### Document segment
As I prepare the final post explaining why this is not an apologetics site, it seemed appropriate to shave this bit of it off and leave it here by itself.
In the ancient near east, cosmology, cosmogony, temple building, sacral kingship, and the war against chaos are all tied together. One might validly question whether these metaphors lead to the perennial identification of enemies to war against; alternatively, one might validly ask about whether the figures in this myth don’t honestly give expression to the fact that any achieved stability is temporary, has a remainder that cannot be included, and contains the shadow of what can and inevitably will undo it.
There is a myth in the Jewish tradition, seemingly quite old, in which God makes the world by throwing a stone (the “foundation stone”) into the primordial waters of chaos in order to tame them, stabilize them, and create; from the stone, a single landmass emerges from the tamed waters, peaking at the center in a mountain, the cosmic mountain. In other Semitic versions of this myth, a temple is built by the creator god atop the cosmic mountain, a place for him to dwell; in the Jewish version of this, the “foundation stone” seems to have been the foundation of the temple as well as the world.

### Job 1
Reproduce the stretch from "There is a myth" through "as the world." in the foundation stone passage.
### Job 2
Name the five things that the foundation stone passage says are all tied together in the ancient near east.
### Job 3
According to the foundation stone passage, what does the creator god build atop the cosmic mountain in other Semitic versions of the myth?

### Records contained in a dataset
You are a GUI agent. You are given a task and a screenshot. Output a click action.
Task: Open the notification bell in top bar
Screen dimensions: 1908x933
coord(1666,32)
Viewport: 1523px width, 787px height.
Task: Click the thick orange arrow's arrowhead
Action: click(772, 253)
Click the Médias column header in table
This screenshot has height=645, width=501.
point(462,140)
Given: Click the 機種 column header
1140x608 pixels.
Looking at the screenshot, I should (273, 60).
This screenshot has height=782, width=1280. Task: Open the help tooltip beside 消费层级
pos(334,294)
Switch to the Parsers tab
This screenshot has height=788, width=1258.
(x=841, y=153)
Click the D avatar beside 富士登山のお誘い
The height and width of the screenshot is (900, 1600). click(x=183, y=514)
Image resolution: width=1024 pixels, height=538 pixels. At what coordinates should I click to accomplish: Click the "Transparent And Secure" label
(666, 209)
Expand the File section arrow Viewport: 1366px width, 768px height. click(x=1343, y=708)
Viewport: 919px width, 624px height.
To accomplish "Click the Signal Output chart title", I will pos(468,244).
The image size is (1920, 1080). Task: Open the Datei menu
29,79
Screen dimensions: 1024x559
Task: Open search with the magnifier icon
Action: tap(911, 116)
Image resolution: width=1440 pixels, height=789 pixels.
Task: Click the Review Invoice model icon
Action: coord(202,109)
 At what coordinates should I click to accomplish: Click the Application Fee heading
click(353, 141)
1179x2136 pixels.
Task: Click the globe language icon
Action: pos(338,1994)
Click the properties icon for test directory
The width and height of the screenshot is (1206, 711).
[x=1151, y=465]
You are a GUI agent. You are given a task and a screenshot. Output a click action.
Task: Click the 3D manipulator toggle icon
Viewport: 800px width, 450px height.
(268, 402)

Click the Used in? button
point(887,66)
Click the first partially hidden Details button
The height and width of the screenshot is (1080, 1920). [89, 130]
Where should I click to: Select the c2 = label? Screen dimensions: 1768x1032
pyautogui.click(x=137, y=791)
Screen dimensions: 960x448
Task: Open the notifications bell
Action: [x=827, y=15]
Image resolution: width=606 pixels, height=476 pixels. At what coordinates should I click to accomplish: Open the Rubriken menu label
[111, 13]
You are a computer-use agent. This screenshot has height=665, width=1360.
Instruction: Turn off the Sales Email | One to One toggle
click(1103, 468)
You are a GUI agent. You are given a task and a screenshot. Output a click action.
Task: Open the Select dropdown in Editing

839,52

### Complete output 1
There is a myth in the Jewish tradition, seemingly quite old, in which God makes the world by throwing a stone (the “foundation stone”) into the primordial waters of chaos in order to tame them, stabilize them, and create; from the stone, a single landmass emerges from the tamed waters, peaking at the center in a mountain, the cosmic mountain. In other Semitic versions of this myth, a temple is built by the creator god atop the cosmic mountain, a place for him to dwell; in the Jewish version of this, the “foundation stone” seems to have been the foundation of the temple as well as the world.

### Complete output 2
cosmology, cosmogony, temple building, sacral kingship, the war against chaos

### Complete output 3
A temple, as a place for him to dwell.